Speaking during a visit to Middlesbrough, the PM said to reporters:
“There’s definitely going to be a world in which international travel will use vaccine passports.
“You can see already that other countries, the aviation industry, are interested in this and there’s a logic to that.”
The comments have sparked questions - and concerns - about the feasibility of using a Covid passport to allow foreign travel and holidays
What would a vaccine passport entail?
Vaccine passports have been described as “immunity certificates” with the idea that a person could show a piece of paper, or information on an app, to certify that they had either been:
-Vaccinated against coronavirus
-Had a recent negative test result
-Had natural antibodies after contracting coronavirus
The idea has been floated as a way to allow people to safely return to hospitality venues like pubs, as well as allowing safer international travel.
Some other vaccinations must be certified for entry into certain countries. Those who have been vaccinated against yellow fever, for instance, must have certification of the jab if travelling to at-risk countries.
Where could I travel with the passport?
Currently, it’s not been confirmed which countries would or wouldn’t allow travel with a vaccine passport, though some are beginning to outline requirements for people to prove their status for entry.
The European Union, for example, is devising a “digital green certificate” system which would show whether a person had a negative test, had been vaccinated or had recently recovered from coronavirus.

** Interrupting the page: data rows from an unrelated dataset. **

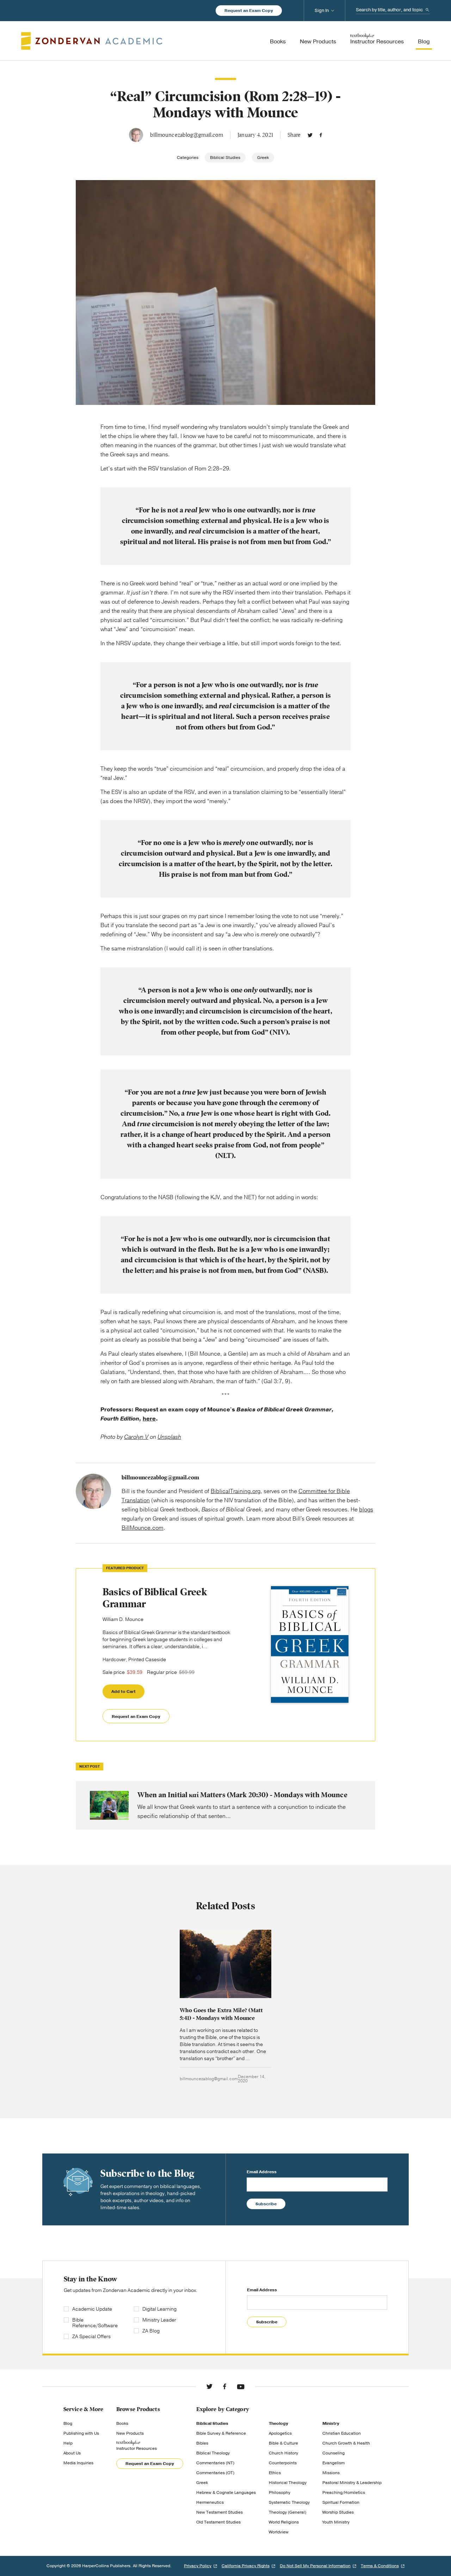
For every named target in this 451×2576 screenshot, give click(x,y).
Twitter (310, 135)
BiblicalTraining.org (235, 1491)
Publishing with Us (81, 2433)
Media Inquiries (78, 2463)
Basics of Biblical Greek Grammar (155, 1598)
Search (427, 9)
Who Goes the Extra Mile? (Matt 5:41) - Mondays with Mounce (221, 2014)
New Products (130, 2433)
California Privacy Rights (246, 2566)
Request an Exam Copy (248, 10)
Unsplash (169, 1437)
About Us (72, 2453)
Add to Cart (123, 1691)
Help (68, 2443)
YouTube (241, 2386)
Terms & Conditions (380, 2566)
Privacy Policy (197, 2566)
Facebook (321, 135)
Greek (263, 157)
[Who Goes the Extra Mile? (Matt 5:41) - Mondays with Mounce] (225, 1964)
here (149, 1419)
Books (122, 2423)
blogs (366, 1510)
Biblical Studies (225, 157)
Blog (67, 2423)
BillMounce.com (142, 1528)
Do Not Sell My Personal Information (315, 2566)
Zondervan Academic (91, 41)
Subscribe (266, 2204)
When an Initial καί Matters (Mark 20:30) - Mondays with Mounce (225, 1805)
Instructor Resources (136, 2448)
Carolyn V (136, 1437)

In the UK, Heathrow airport has suggested a traffic light system of four tiers for travel, ranking countries from highest to lowest risk and implementing precautions appropriate for each.
When will the announcement on vaccine passports be?
The government has confirmed it will unveil its holiday roadmap on Monday, April 5, a week earlier than planned.
It’s expected that this announcement will address the use of vaccine passports for travel purposes.
The announcement will present findings from the Global Travel Taskforce, with further details announced the week afterwards.
May 17 is the earliest date the government indicated that international travel for leisure purposes could take place (in England) though this was given with the caveat that a final decision would be made in April.
Do ministers all agree with the idea?
Some ministers have hit out at the idea of a vaccine passport, with leader of the opposition Sir Keir Starmer telling The Daily Telegraph that passports as a prerequisite for entering pubs would go against the “British instinct”.
The Labour leader told the paper hit would be "wrong in principle" to ask landlords to check customers' Covid jab certificates.
Others have pointed out implications for equality and human rights: some groups are not able to get the vaccine, while many people from poorer countries simply cannot access the vaccine currently due to a lack of supply.
Research body Ada Lovelace Institute states, for instance:
“Segregating or limiting rights and freedoms on the basis of health status has unforeseen or harmful consequences to society, such as exacerbating inequalities, even creating or reinforcing disenfranchisement and minority group discrimination (at a national and global level), shifting risk and compounding the already disproportionate effect of COVID-19 on marginalised communities.”